Practical Implications
Importantly, HEIMS has the potential to improve the efficiency, quality, and patient safety and reduce the cost of medical care. Nevertheless, these systems are not widely available, and even if available are not properly utilized. The UATUT model was adopted out of eight different theories. These theories are needed to enlighten us on the influential parameters that contribute to the readiness of staff in the medical field to adopt and use HIS and other health technologies. Even though some researchers have classified the factors for the barriers to use IT in the health care settings, there is a scantiness of scientifically rigorous research on acceptance and utilization of ICT within the medical care settings.

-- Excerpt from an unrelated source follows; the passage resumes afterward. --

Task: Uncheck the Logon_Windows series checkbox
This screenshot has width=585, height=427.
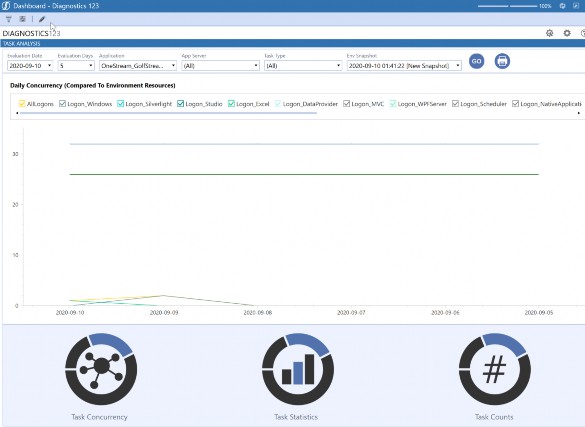Action: point(63,104)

As this is the first of its kind in the assessment of nurses’ technology use behavior in Ghanaian hospitals, it will serve as a guide for revising nursing training curriculum to meet the standard for training nurses toward the adoption of hospital technologies in Ghana.
Conclusion
The testing of the research model results demonstrates that nurses’ intentions on their readiness in accepting and using HEIMS was influenced by their EE. However, their performance and effort expectancies, as well as their intentions to use HEIMS, had the strongest impact on the actual use behavior of HEIMS. In this regard, health facility managers must put procedures in place that will boost the nurses’ confidence in using HEIMS as well as endeavor to adopt and implement a very user-friendly system. The study also provides some empirical and scientific contributions to argument the behavioral issues of health professionals that resist the implementation and use of new technologies.
Limitations
There are some limitations that cannot be avoided when conducting a survey type of study. Hence, this study has some unavoidable limitations. For instance, the nurses answered the questionnaire based on how they understood it, their level of experiences, and their perceptions. Due to this, the outcome of this study may not be generalized for other health professionals. On the contrary, the quality of the data collected was satisfactory with regard to the nature of the report. Besides, the subjects were voluntarily recruited for this survey. Also, it is evident from the literature that this did not negatively affect the results because the study design has been usually employed in this field (Yontz et al., 2015).
Footnotes
Acknowledgements
We would like to thank all the nurses who avail themselves for the success of this study. We would also like to thank the National Natural Science Foundation of China.
Author Contributions
Z.L. and J.O.-M. conceived and designed this study. Z.L. is the overall supervisor of the research team. J.O.-M. designed the electronic form of the questionnaire in the open data kit (ODK) platform to be uploaded to the android platform smart mobile phones. J.O.-M., X.X., and M.O.A. contributed to the writing of this manuscript from literature searching, data collection, analysis, and the final write-up. H.A.A. contributed to the write-up and editing of this paper.
Declaration of Conflicting Interests
The author(s) declared no potential conflicts of interest with respect to the research, authorship, and/or publication of this article.
Funding
The author(s) disclosed receipt of the following financial support for the research, authorship, and/or publication of this article: This work was supported by the National Natural Science Foundation of China (Grant no. 71974079) during the design of the study and data collection period.
Consent for Publication
All authors have approved the manuscript for submission and publication.
Ethical Consideration
This study was approved by the Ghana health service research ethical committee (No. GHS-ERC:05-12-18). The Health facility Directors/Managers also gave approval before data were collected. Participants were guaranteed of response anonymity. The consent of the respondents was sought though participation was voluntary. Respondents also filled consent forms and signed before answering the electronic questionnaire.